GIVEN INFORMATION =
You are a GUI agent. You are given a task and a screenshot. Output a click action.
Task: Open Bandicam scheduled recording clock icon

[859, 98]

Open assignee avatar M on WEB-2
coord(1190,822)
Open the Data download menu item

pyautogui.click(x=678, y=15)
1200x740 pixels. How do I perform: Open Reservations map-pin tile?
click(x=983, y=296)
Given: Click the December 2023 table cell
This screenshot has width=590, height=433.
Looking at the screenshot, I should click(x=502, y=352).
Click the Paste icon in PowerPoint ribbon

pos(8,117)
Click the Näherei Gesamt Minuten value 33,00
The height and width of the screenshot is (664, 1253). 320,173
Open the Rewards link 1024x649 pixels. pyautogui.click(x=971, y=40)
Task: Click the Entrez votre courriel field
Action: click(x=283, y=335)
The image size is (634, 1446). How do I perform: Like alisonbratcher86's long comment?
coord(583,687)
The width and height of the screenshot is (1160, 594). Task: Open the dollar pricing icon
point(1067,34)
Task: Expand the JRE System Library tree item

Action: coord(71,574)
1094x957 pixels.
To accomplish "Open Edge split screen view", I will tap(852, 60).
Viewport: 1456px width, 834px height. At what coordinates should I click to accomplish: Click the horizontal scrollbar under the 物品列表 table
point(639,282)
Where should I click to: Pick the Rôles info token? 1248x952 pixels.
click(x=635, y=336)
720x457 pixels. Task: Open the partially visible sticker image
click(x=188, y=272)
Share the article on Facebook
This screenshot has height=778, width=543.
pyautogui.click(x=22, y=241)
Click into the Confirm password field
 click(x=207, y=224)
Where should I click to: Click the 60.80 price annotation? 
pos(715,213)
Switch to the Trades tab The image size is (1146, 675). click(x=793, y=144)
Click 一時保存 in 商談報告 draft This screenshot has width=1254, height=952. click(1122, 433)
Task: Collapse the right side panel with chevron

TASK OBJECTIVE = In the entries above, find the line with "This screenshot has width=590, height=433." and the line with "Click 一時保存 in", then set down exactly those two and every line between them, nothing else.

THE COMPLETED TASK =
This screenshot has width=590, height=433.
Looking at the screenshot, I should click(x=502, y=352).
Click the Paste icon in PowerPoint ribbon

pos(8,117)
Click the Näherei Gesamt Minuten value 33,00
The height and width of the screenshot is (664, 1253). 320,173
Open the Rewards link 1024x649 pixels. pyautogui.click(x=971, y=40)
Task: Click the Entrez votre courriel field
Action: click(x=283, y=335)
The image size is (634, 1446). How do I perform: Like alisonbratcher86's long comment?
coord(583,687)
The width and height of the screenshot is (1160, 594). Task: Open the dollar pricing icon
point(1067,34)
Task: Expand the JRE System Library tree item

Action: coord(71,574)
1094x957 pixels.
To accomplish "Open Edge split screen view", I will tap(852, 60).
Viewport: 1456px width, 834px height. At what coordinates should I click to accomplish: Click the horizontal scrollbar under the 物品列表 table
point(639,282)
Where should I click to: Pick the Rôles info token? 1248x952 pixels.
click(x=635, y=336)
720x457 pixels. Task: Open the partially visible sticker image
click(x=188, y=272)
Share the article on Facebook
This screenshot has height=778, width=543.
pyautogui.click(x=22, y=241)
Click into the Confirm password field
 click(x=207, y=224)
Where should I click to: Click the 60.80 price annotation? 
pos(715,213)
Switch to the Trades tab The image size is (1146, 675). click(x=793, y=144)
Click 一時保存 in 商談報告 draft This screenshot has width=1254, height=952. click(1122, 433)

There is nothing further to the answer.